Task instructions
Retype the line with "Task: Open the" exactly. Then retype every line after it through the end of the entries below, and nothing more, leaving out pictures.

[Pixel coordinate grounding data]
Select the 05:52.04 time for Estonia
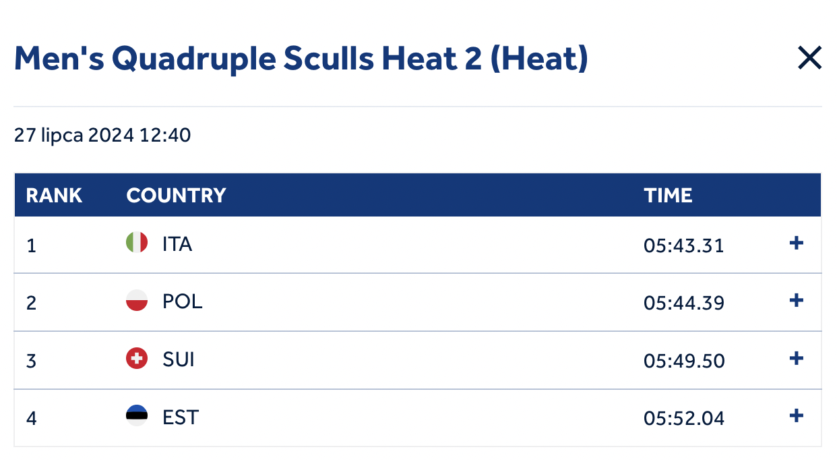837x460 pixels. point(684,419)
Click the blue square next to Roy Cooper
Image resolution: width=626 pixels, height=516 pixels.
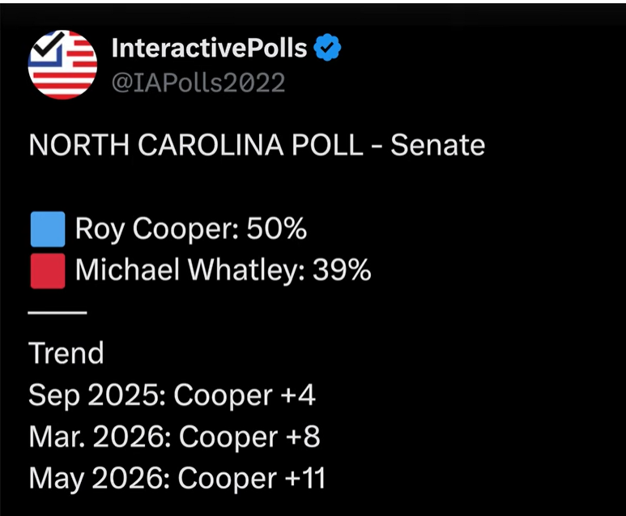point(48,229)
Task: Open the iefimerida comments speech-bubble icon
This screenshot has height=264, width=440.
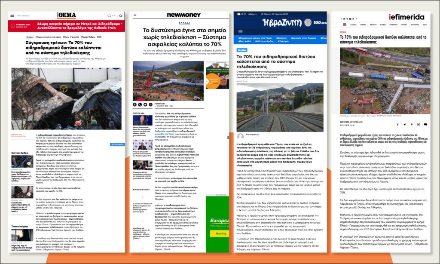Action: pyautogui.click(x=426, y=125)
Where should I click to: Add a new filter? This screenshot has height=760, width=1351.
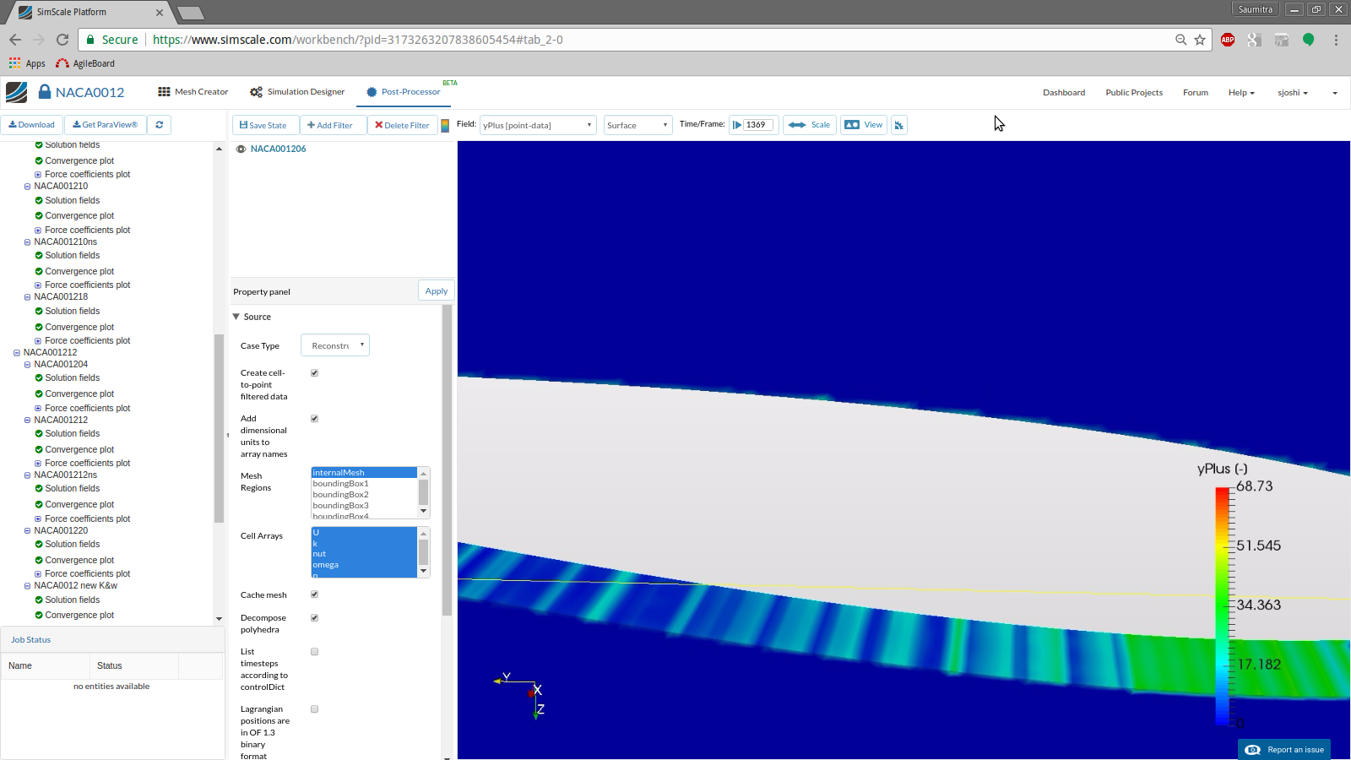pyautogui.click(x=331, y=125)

Answer
Task: Open the iefimerida comments speech-bubble icon
This screenshot has height=264, width=440.
Action: pyautogui.click(x=426, y=125)
Where should I click to: Add a new filter? This screenshot has height=760, width=1351.
pyautogui.click(x=331, y=125)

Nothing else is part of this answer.